Reflecting

Isabel Munoz Beaulieu - India


June 7, 2018

I have many thoughts about my bridge year in Senegal that it's hard to write them down and share them. However, there are certain things that I learned and experienced that I want to keep with me for the rest of my life. These are lessons that I hope I will never forget therefore I'm going to write them down and share them with you 🙂 
1. Knowing that I don't need my phone and the internet all the time. It's okay if I leave my phone at my house while I go out, or if I don't have internet everywhere I go, even if I separate from my phone while I am bored and not doing anything at my house. Internet can be a very resourceful and important thing, but sometimes it can go overboard and private us from doing other things that we might enjoy. Such as reading, cooking, spending time with friends and family. Even being bored. In Senegal I learned that not having anything to do can be very positive most of the times. You have time to think a lot about many things and you start appreciating small things that make everything more  exciting and beautiful. 
2. Being more present. Sooner than later I started realizing that the people in my village lived moment by moment, as cliché as it sounds. Often I would find myself asking my host mom or siblings things like "what are the plans for this weekend?" "At what time is the football match?" Or even "Do you have school tomorrow?" Most of the times the answer was "I am not sure." It got frustrating at times, but it made me think that they don't really care. They are just living what they are doing at that exact moment and they are not stressing about what's coming, because there isn't nothing to stress about. I want to live like that. Not stress about something that hasn't happened but instead, just think about the lunch I'm eating or the activity I'm concentrating on at that exact moment. 
3. I really don't need much. You can do so much with few things and I wish we would all have this realization. In a society where we are often bombarded with the latest fashions and products it's hard to really think what we really need and what we just want. In Senegal, cooking in a kitchen with no counter, light, cutting boards, and just a couple of knives I realized we don't need a full knife set, 5 cutting boards, thousands of glasses and plates.

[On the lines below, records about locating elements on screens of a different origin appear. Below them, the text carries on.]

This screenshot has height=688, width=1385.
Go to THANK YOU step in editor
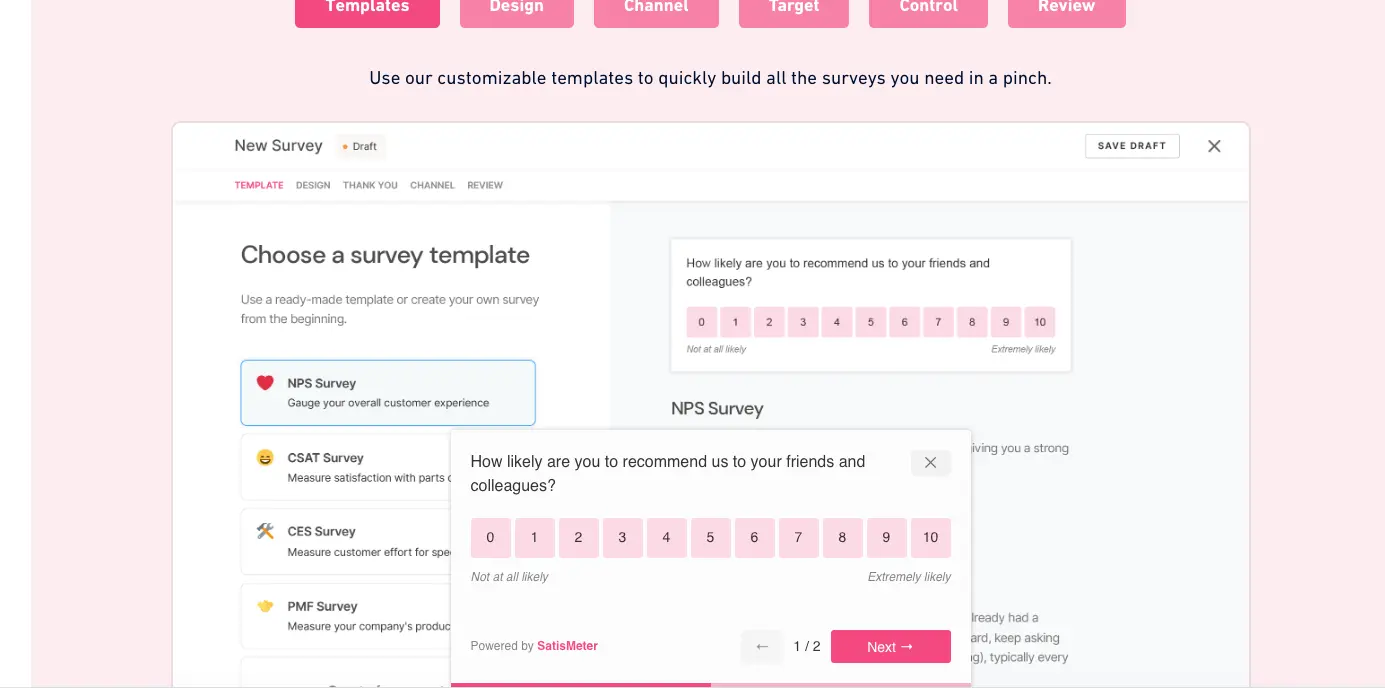(x=370, y=185)
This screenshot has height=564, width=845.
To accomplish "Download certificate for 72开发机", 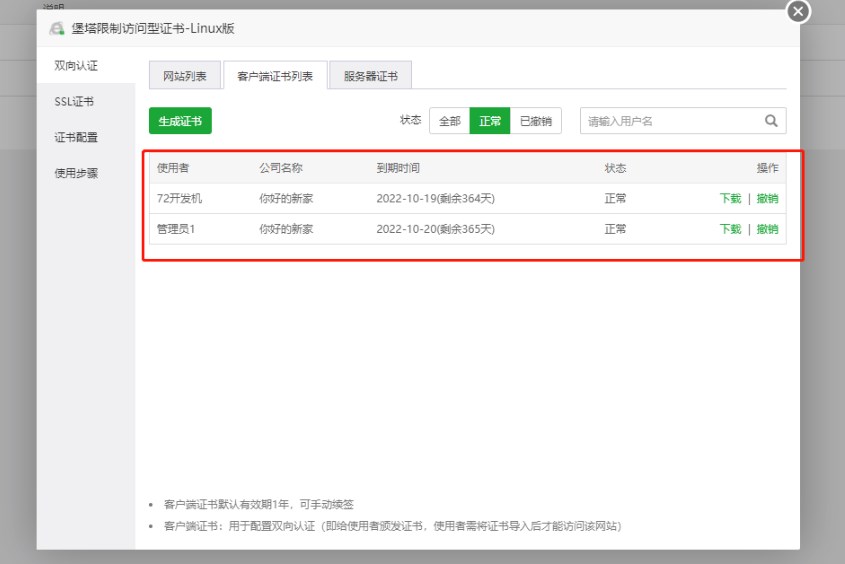I will 730,199.
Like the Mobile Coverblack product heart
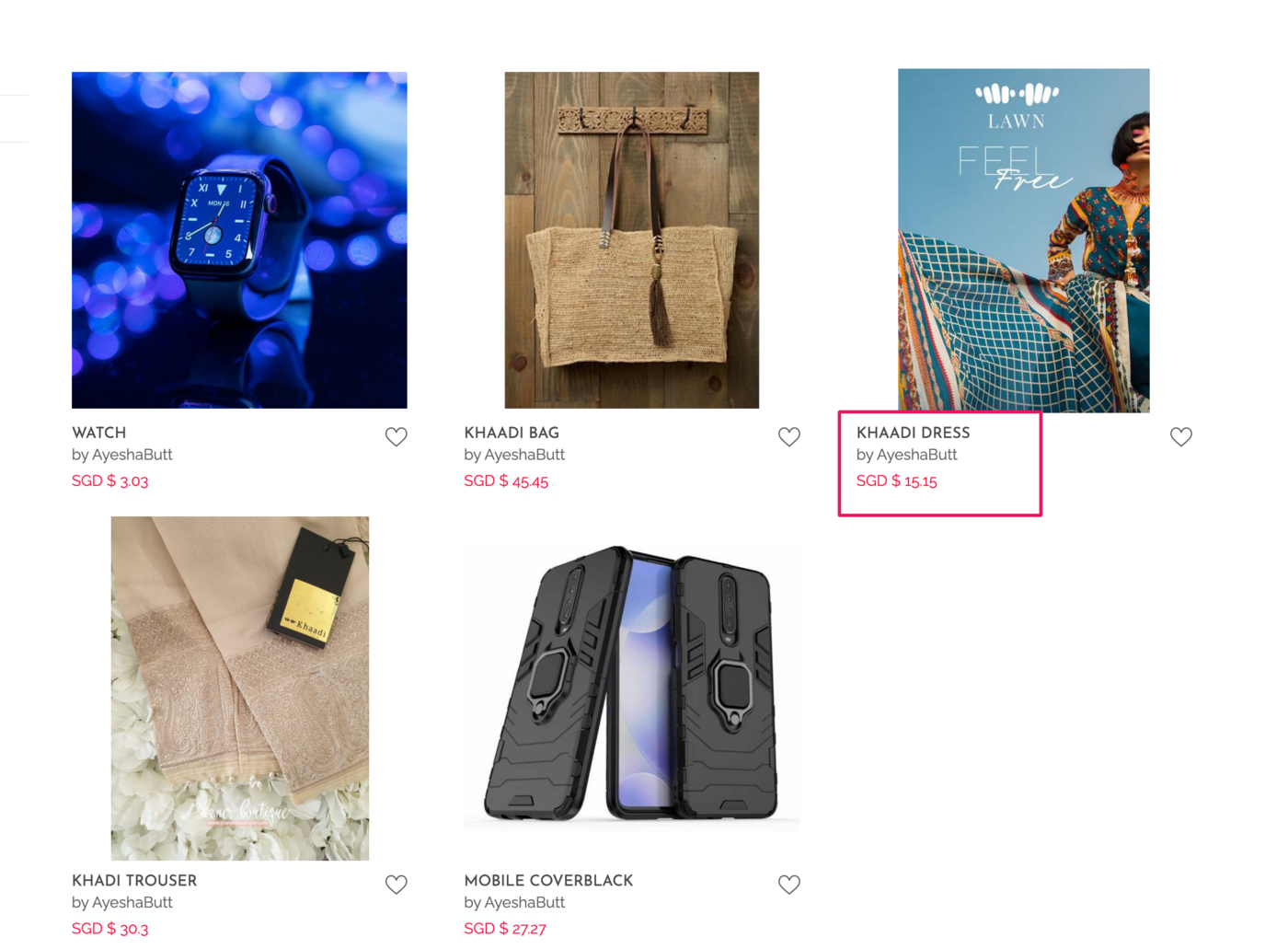Viewport: 1288px width, 949px height. [x=789, y=885]
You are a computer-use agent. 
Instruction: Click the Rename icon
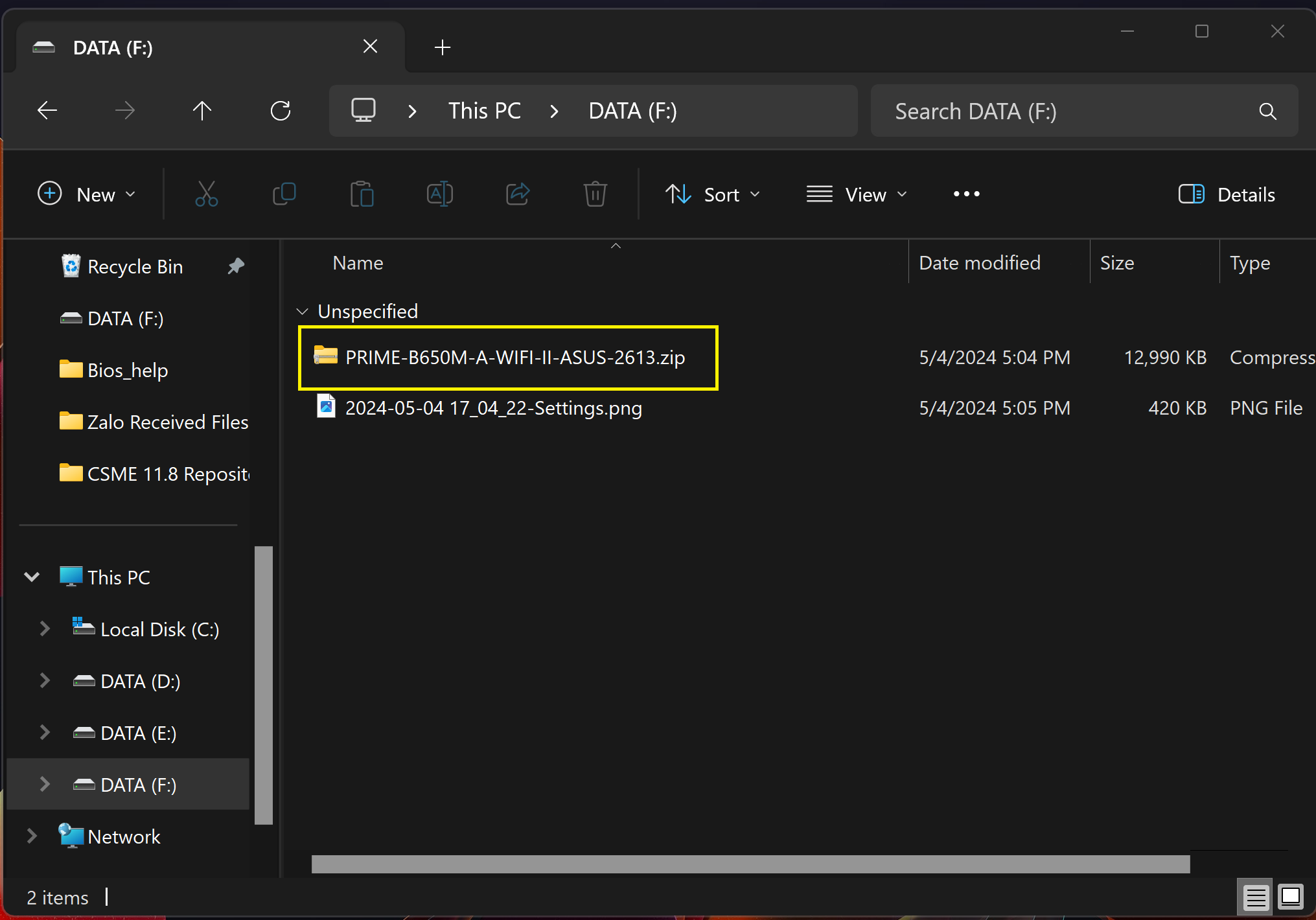tap(439, 194)
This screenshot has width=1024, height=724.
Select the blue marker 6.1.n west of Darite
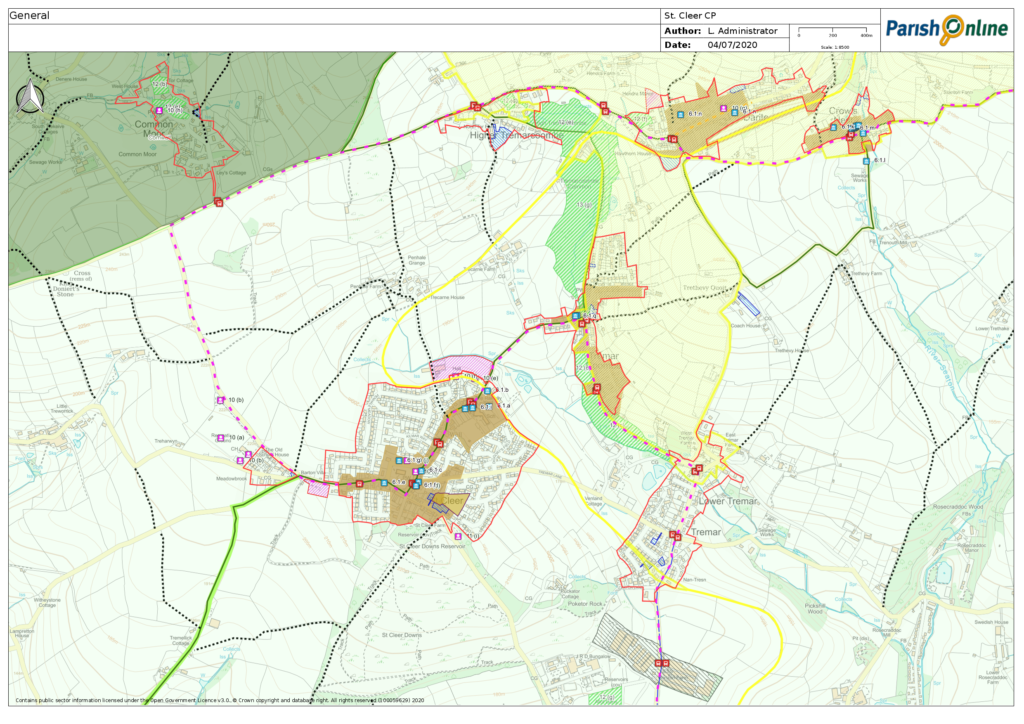pos(679,115)
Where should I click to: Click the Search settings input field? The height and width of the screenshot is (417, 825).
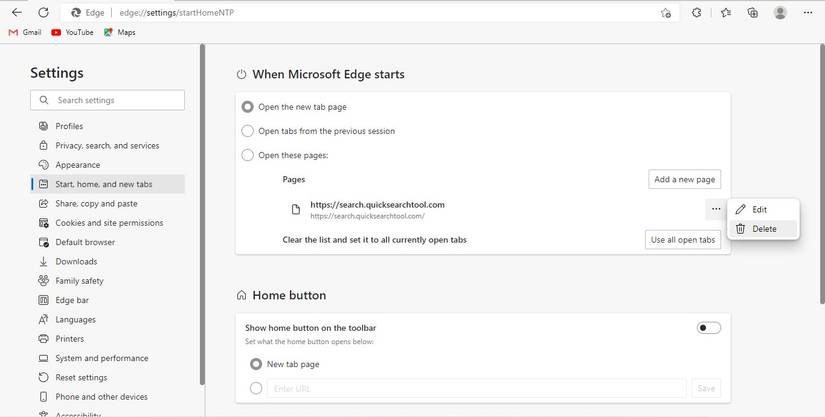[x=108, y=100]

You can still create amazing dishes, you just need to be more practical and resourceful! Now, preparing for college and to move by myself in a new apartment I will definitely be more mindful about what I just want to own for no reason, and what I need and really want. I still think it's okay to treat yourself and buy things we don't always need, but being more mindful about it. 
4. One is more capable than one thinks. I've always been an insecure person, thinking I'm always more shy than what I actually am and that I'm not "good enough" but I learned that that's not completely true all of the time. When I began helping another fellow at the primary school I was very overwhelmed. I didn't think I could go in front and calm the class down, or help them with any of their homework. One day, however, I just stood up and started telling all the kids to make silence, and little by little I started trusting myself inside the classroom. Being more active to go in front, to help them with their math and French exercises. I started feeling very happy and capable, and this soon extended to other areas outside of the classroom. Now during training seminars with the other fellows I started trusting myself more, speaking out more and being myself more often. It felt easier, and I realized that the only one making me incapable is me, so now I don't ever want to tell me that I can't. Of course, I won't be able to do everything in the world, but if I don't try I will never know! 
5. Reading and writing more. These are two thing I really practiced during my whole time in Senegal, and something that helped me keep grounded and express my thoughts and feelings. It's something that made me very happy and I want to keep doing it for my mental health and to keep my toyghts in order. I made the mistake of leaving my journal in the US while I came back to CR and as soon as I did I realized it was a big mistake, because I realized that it is something that I miss and need in my daily life in order to feel down to earth and relaxed. 
Now, these are some of the few things that I will take with me from Senegal, but I know they are not the only ones. I'm sure  I don't even know yet everything that I learned. And little by little Ill be discovering new things that will take me back to this experience and that will constantly help me grow and learn from myself.